The homological spectrum for monoidal triangulated categories (2506.19946v1)

Abstract: The authors develop a notion of homological prime spectrum for an arbitrary monoidal triangulated category, ${\mathbf C}$. Unlike the symmetric case due to Balmer, the homological primes of ${\mathbf C}$ are not defined as the maximal Serre ideals of the small module category ${\sf mod}\text{-}{{\mathbf C}}$, or via a noncommutative ring theory inspired version of this construction. Instead, the authors work with an extended comparison map from the Serre prime spectrum $\operatorname{Spc} ({\sf mod}\text{-}{{\mathbf C}})$ to the Balmer spectrum $\operatorname{Spc}{\mathbf C}$, and select the maximal elements of each fiber to define the homological spectrum $\operatorname{Spc}^{\text{h}}{\mathbf C}$. A surjective continuous homological comparison map $\operatorname{Spc}^{\text{h}}{\mathbf C} \to \operatorname{Spc}{\mathbf C}$ is constructed and used to formulate an extended Nerves of Steel Conjecture stating that this map is a homeomorphism.

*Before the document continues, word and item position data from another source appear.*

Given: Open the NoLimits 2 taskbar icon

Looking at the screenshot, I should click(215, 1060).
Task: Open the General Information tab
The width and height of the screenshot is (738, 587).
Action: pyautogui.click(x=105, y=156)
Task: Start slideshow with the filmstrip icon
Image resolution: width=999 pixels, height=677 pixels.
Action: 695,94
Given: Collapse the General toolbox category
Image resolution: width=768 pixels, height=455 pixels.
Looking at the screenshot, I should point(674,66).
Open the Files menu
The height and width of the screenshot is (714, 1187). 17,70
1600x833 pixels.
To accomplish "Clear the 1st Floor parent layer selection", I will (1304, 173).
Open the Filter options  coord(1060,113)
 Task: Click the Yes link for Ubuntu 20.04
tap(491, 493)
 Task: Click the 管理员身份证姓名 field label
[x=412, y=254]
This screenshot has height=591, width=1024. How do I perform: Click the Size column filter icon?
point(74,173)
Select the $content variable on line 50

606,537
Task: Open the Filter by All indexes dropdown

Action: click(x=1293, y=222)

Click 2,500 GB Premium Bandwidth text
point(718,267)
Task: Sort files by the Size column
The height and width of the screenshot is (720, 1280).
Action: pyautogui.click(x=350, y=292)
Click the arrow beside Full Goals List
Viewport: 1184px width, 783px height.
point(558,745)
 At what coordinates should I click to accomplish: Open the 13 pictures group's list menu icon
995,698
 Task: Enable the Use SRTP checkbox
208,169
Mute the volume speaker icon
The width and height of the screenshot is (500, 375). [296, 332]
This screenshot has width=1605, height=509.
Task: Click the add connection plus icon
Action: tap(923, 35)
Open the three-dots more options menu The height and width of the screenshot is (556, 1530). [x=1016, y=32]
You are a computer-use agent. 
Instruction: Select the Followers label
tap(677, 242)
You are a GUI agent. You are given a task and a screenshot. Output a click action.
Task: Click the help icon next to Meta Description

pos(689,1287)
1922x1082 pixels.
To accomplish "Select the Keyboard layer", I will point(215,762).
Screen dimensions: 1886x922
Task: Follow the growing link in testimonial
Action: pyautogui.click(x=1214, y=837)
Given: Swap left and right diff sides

The conjecture is proved to hold under stratification and uniformity conditions on ${\mathbf C}$. The proof is based on a general theorem giving an explicit description of the Balmer--Favi support of the pure-injectives associated to all Serre primes of ${\sf mod}\text{-}{{\mathbf C}}$. It is shown that the validity of the conjecture carries over from ${\mathbf C}$ to a semidirect product ${\mathbf C} \rtimes G$ with an arbitrary group $G$, and when $G$ is infinite, this provides examples of monoidal triangulated categories satisfying the conjecture and whose thick ideals are not centrally generated. Important cases in which the conjecture is verified include the stable module categories of the coordinate rings of all finite group schemes and the Benson--Witherspoon Hopf algebras.